My Kingdom for a DBA
January 31, 2007 5:18 PM   Subscribe

Databasefilter: I'm a self-taught 'DBA' (I use quotes so as to not offend those who have this knowledge through a paid education). I'm having an efficiency problem with a few of my tables, and I thought maybe one or two of you could help.

I've got a table that looks like this in SQL 2000:

UnitValue (
dts smalldatetime,
fund_id int,
price decimal(10,4)
)


Here's the problem: For the last 10 years or so, we've been tracking anywhere up to 150 fund values on a daily basis. The table size is now unweildy, and indexes don't seem to help me.

A thought presented itself to me today, but I'm having some trouble figuring on how I'd use it. I thought, perhaps, that I'd structure the table in this manner:

UnitValue (
dts smalldatetime,
fundAname decimal(10,4),
fundBname decimal(10,4),
....
)

...where each column name relates to a particular fund. Then, I'd create indexes for each column relating to a date.

I'm thinking this would greatly reduce the size of my table, and the indexes would do a great deal in reducing query time.

My question is: How do I query against this table? Take, for example, the fact that participants in specific plans that I'm managing could have 1 to X number of funds, so to acquire their total balance for any given day, I have to join against the UnitValue table to find their particular mix of fund values for that day.
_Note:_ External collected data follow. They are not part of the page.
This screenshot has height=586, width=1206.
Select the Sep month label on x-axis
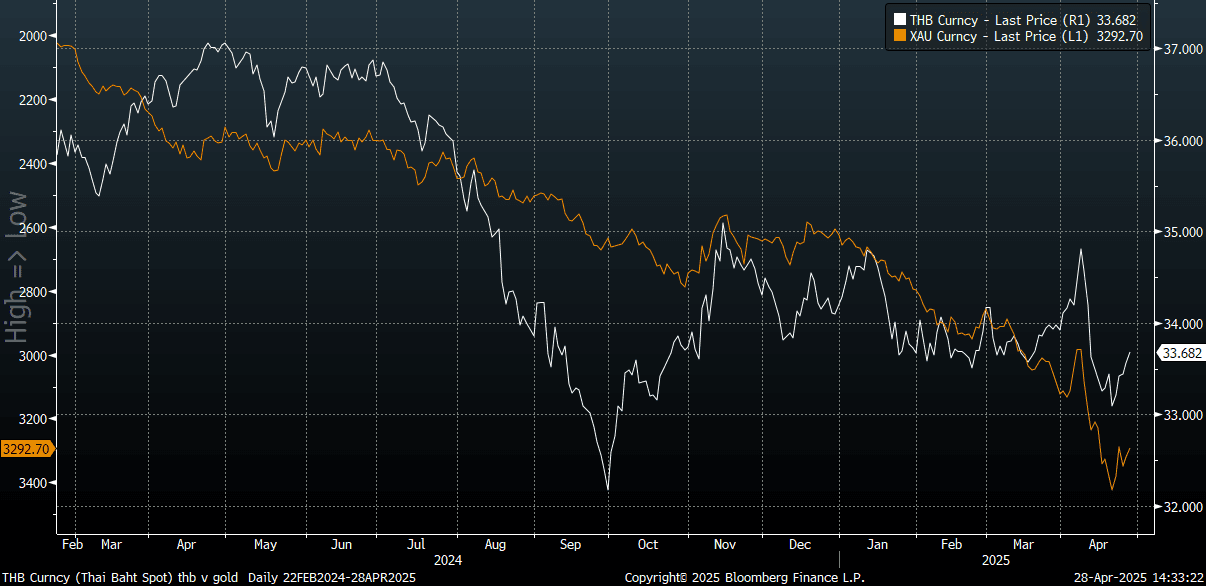click(570, 545)
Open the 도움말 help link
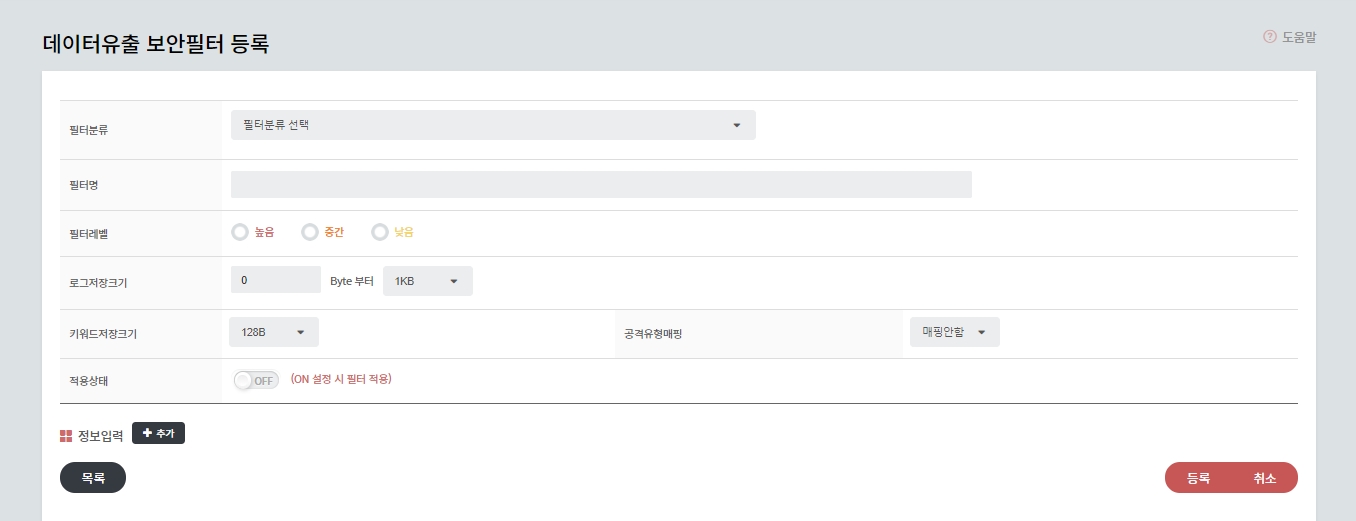The height and width of the screenshot is (521, 1356). [1298, 37]
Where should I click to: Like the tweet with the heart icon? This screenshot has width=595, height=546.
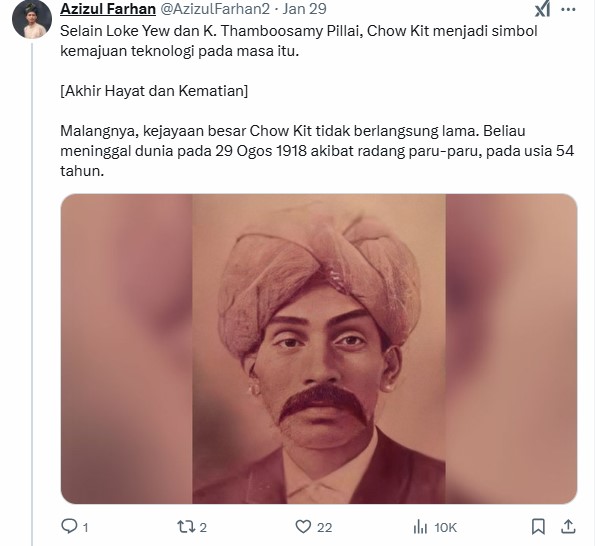[303, 527]
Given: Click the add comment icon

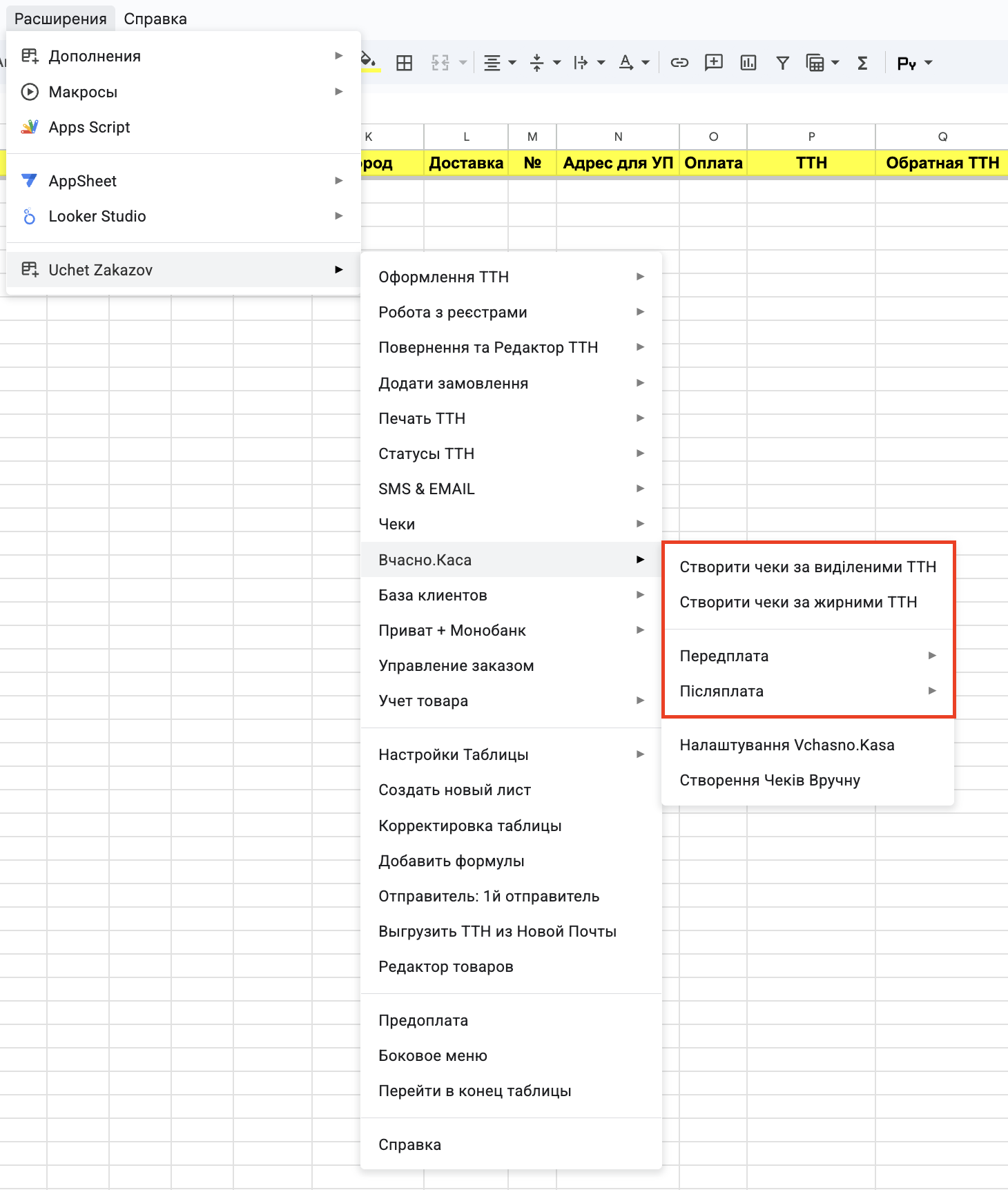Looking at the screenshot, I should click(713, 64).
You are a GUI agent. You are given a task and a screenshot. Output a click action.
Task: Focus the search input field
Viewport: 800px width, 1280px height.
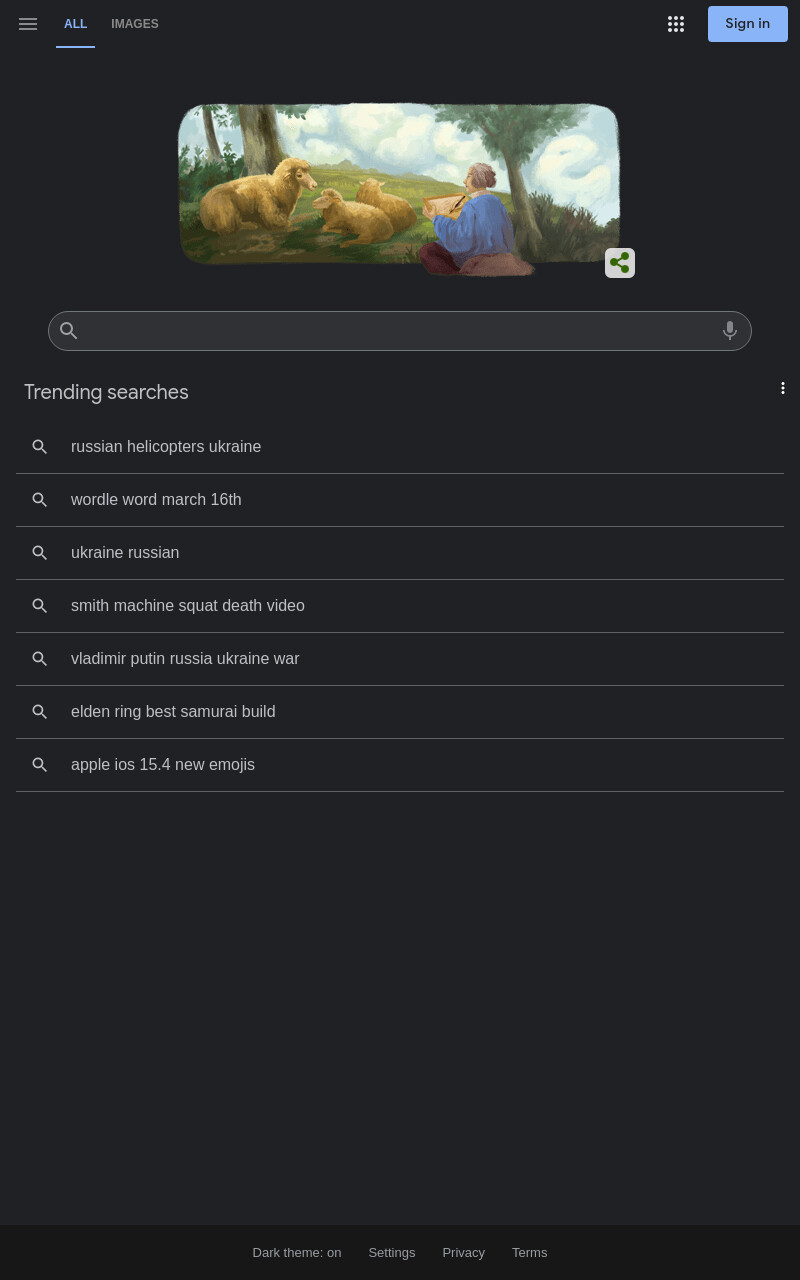pyautogui.click(x=400, y=331)
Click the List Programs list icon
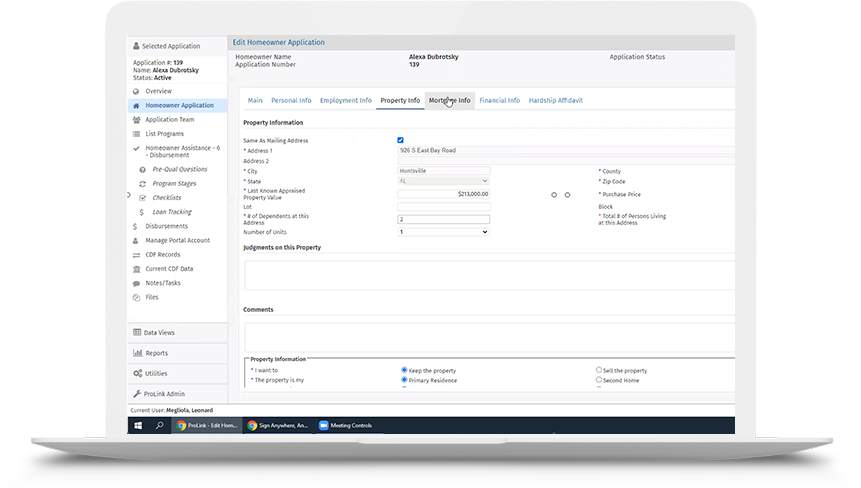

I could use "dynamic SQL", I suppose (by building the query programmatically in a large string variable) and then evaluate the SQL code after I've built it up, but wouldn't that offset any performance gains I'm getting from structuring the table in this manner? I was under the assumption that a stored procedure couldn't optimize queries built in such a manner. Besides, coding that way is hell on my inner debugger.

Is there a way to join against the SQL database tables in a generic manner to figure out to which columns I need to pay attention for any given participant?
posted by thanotopsis to Computers & Internet (20 answers total)
 
Yoiur idea is clever, but ultimately bad. Because each row in your giant matrix table will be really really big, your query will likely take longer, and building the SQL, as you note, will be an error-prone pain, especialy when you add a new fund.

However, there's a similar technique that may help: partitioning the table. Basically the idea is to take your one large table, and split it into several tables. One might hold only dates for 2000, the next for 2001, etc. I wouldn't do this manually unless you have no other choice, but your database may have the ability to transparently do it for you.

But before you do that, let's examine the indices your actually using, and the queries you're actually making. I suspect that we could come up with better indices and speed up your queries significantly.

Please post both the queries you're making, the showplan for them, and the indices on those tables for further assistance.
posted by orthogonality at 5:36 PM on January 31, 2007


I would strongly recommend against giving each fund it's own column, I think you'd quickly find that administration would be awful, and I'm pretty sure that it wouldn't help you since you would be making your table so wide.

With that being said, you should figure out where your performance bottleneck is. Have you checked the defragmentation of the indexes (using DBCC SHOWCONTIG and looking at scandensity), or updating the statistics? If your estimated row count in QA is vastly different than what you get for results, you might just have statistics that are out of date (you can check when they were last updated with DBCC SHOW_STATISTICS)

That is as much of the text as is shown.